White blood cells engulf the pathogens.
Memory cells
Long-lived immune cell that has the ability to recognise a foreign particle that it previously encountered and consequently mount a faster and stronger immune response
Sterilisation
Sterilisation is the process of eliminating all forms of microbial life, including bacteria, viruses, fungi, and spores. It's commonly used in medical settings to prevent the spread of infection. Here's how it works:
Heat: High temperatures can denature proteins and damage cell structures, killing microorganisms. This can be done through boiling, autoclaving (steam under pressure), or dry heat sterilization.
Chemicals: Chemical disinfectants like bleach, alcohol, or iodine can disrupt cell membranes or inactivate proteins, killing microbes.
Filtration: Passing liquids or gases through a filter with pores small enough to trap microorganisms is another method.
Aseptic technique:
Aseptic technique is a set of practices designed to eliminate or minimize the presence of microorganisms (bacteria, viruses, fungi, spores) in a specific area. This is crucial in medical settings to prevent the spread of infection and protect both patients and healthcare workers.
Disinfection vs Sterilization:
Disinfection reduces the number of microorganisms on a surface or object to a safe level, but it doesn't necessarily eliminate all spores. It's suitable for non-critical items like countertops or equipment that won't directly contact sterile tissues.
Disinfection vs. Sterilisation table
Herd Immunity:
Herd immunity, also called population immunity, is a type of indirect protection that occurs when a significant percentage of a population has become immune to an infection. This can happen through previous infections or vaccination.
Gives protection to vulnerable people such as newborn babies, elderly people and those who are too sick to be vaccinated.
Epidemic:
It's a sudden outbreak of a disease that spreads rapidly through a population. This can happen when a new pathogen emerges, or if there's a decrease in herd immunity due to factors like low vaccination rates.
Pathogens are spread through:
Direct contact
Airborne transmission
Bodily fluids
Indirect contact
Vectors
Food and water
Inherited diseases
Inherited diseases are caused by genetic mutations passed down from parents through their reproductive cells (sperm or egg). These mutations can affect genes that control various bodily functions, leading to disease. Examples include cystic fibrosis and sickle cell disease.

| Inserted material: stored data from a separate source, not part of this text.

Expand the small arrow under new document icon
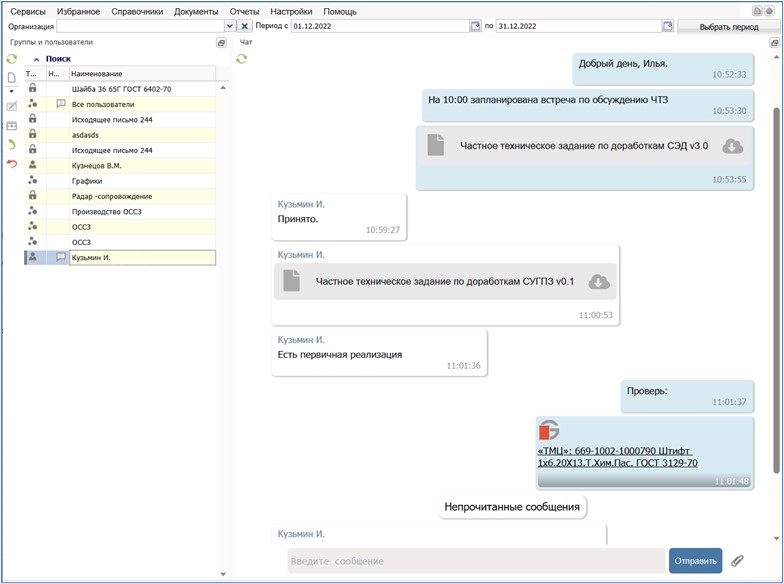Image resolution: width=784 pixels, height=584 pixels. [x=12, y=90]
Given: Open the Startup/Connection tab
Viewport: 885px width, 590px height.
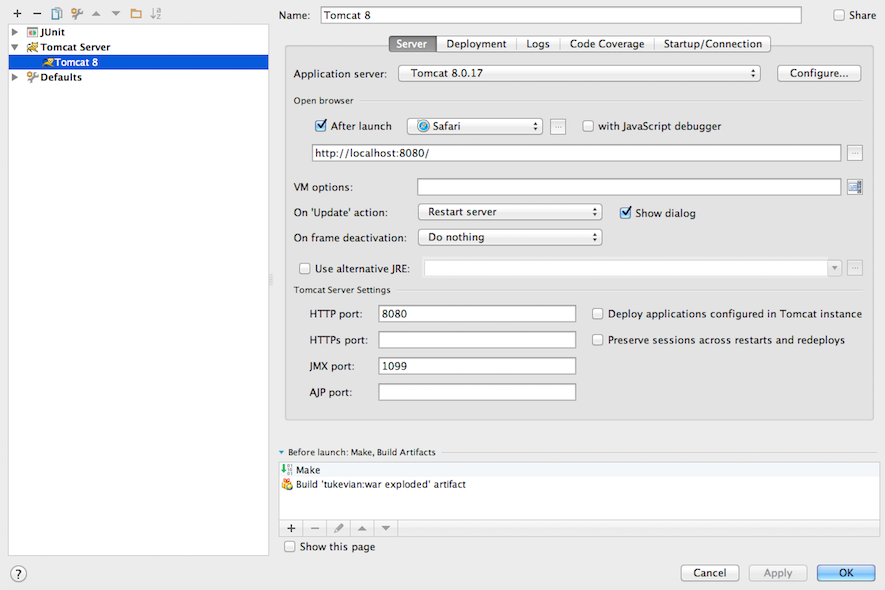Looking at the screenshot, I should [712, 44].
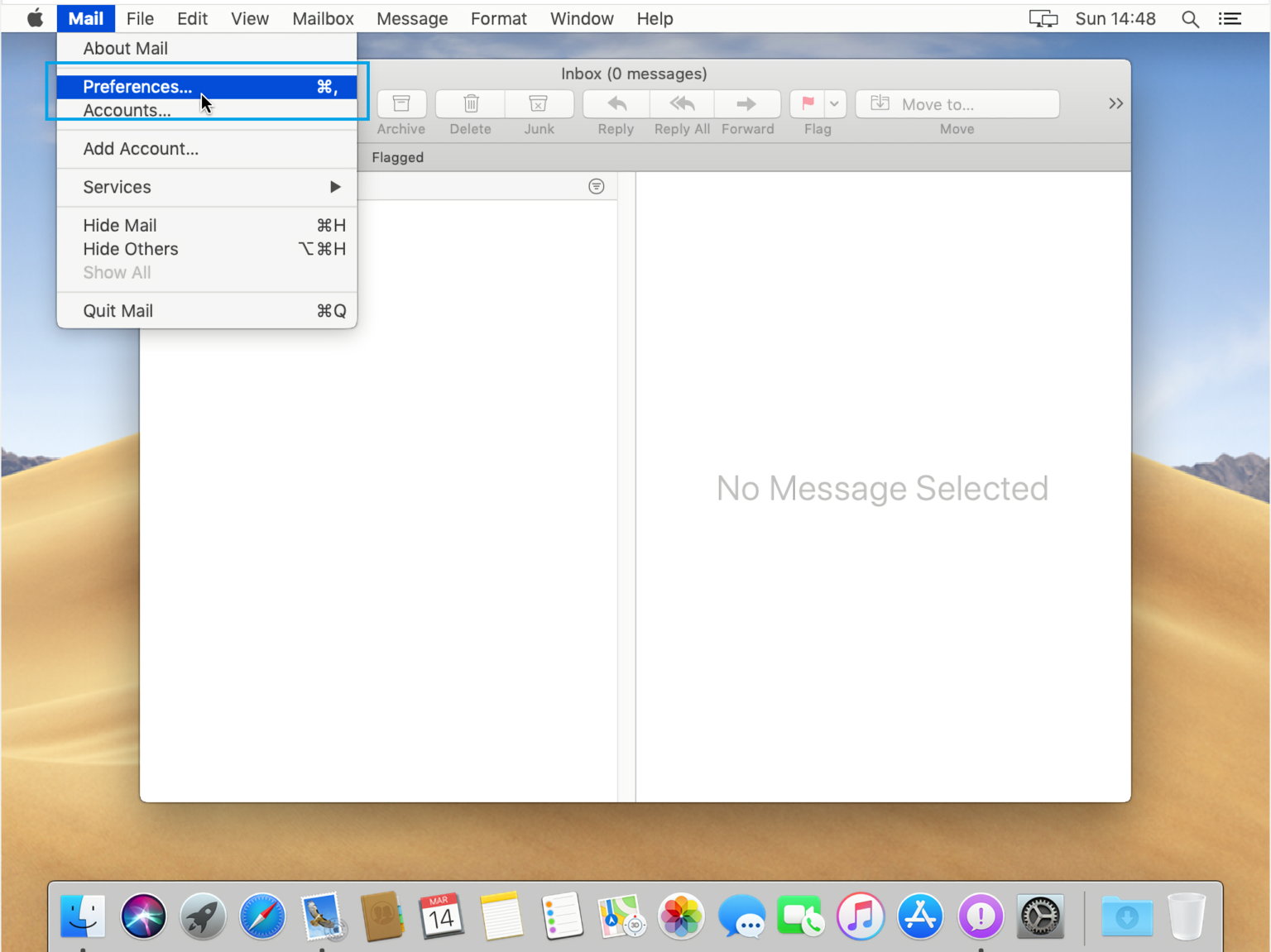Click the Delete trash icon
The width and height of the screenshot is (1271, 952).
coord(470,104)
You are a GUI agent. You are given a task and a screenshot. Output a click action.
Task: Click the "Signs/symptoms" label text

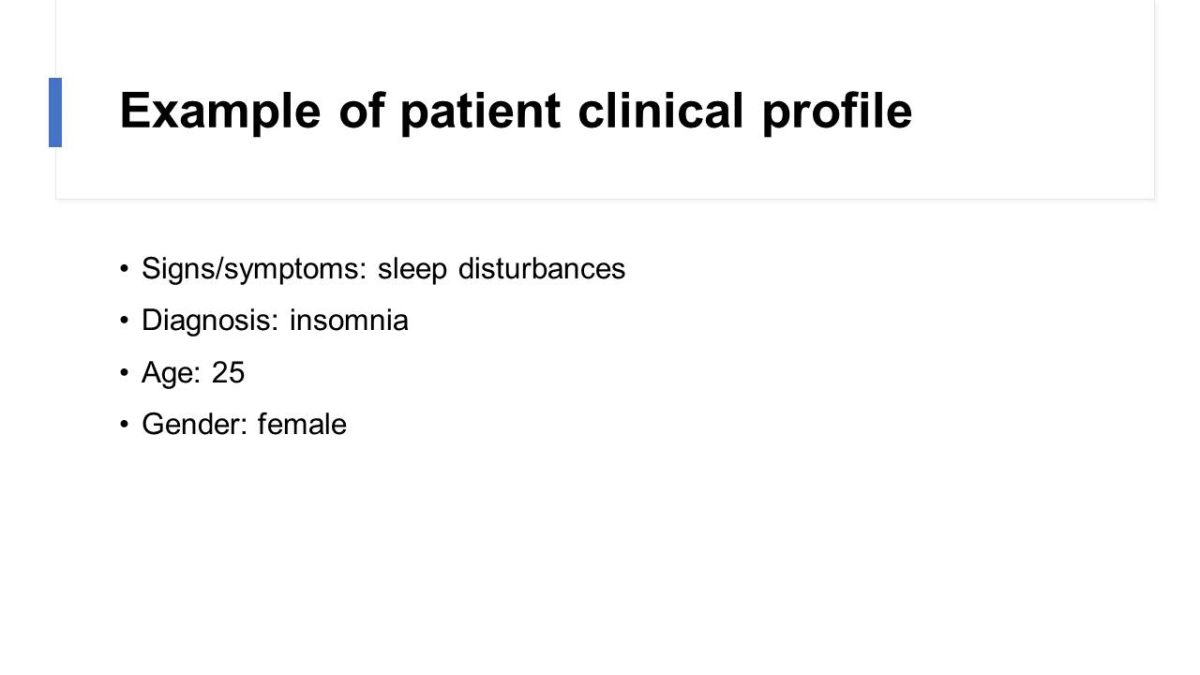[x=254, y=269]
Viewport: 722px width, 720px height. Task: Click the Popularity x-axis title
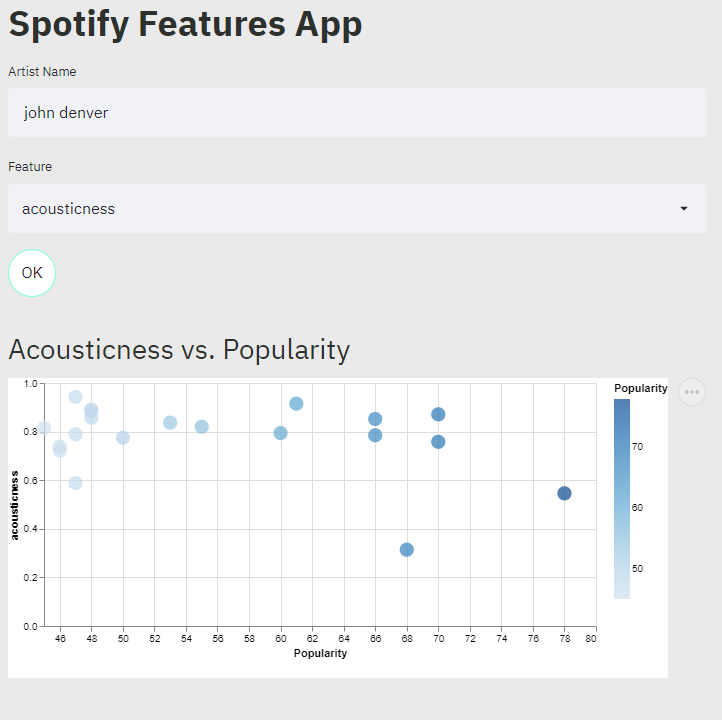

Diet and it’s impact on inherited diseases
Diet: Eating a balanced diet that provides the right amount of energy and nutrients helps maintain good health whereas a poor diet can lead to deficiencies, obesity, diabetes and poor mental health
Stress and it’s impact on diseases
Stress: Constantly being under stress can lead to cardiovascular issues (such as high blood pressure, increasing the risk of CHD) and poor mental health
Standard of living and it’s impact on diseases
Life: Where a person lives and their income can have a profound impact on health - this affects the standard of healthcare that is accessible to them (and what they can afford), what food they buy etc.
Transmitted diseases
Transmitted diseases are caused by pathogens that invade the body from an external source. These are not passed down through genes. Examples include the common cold (caused by a virus) or strep throat (caused by bacteria).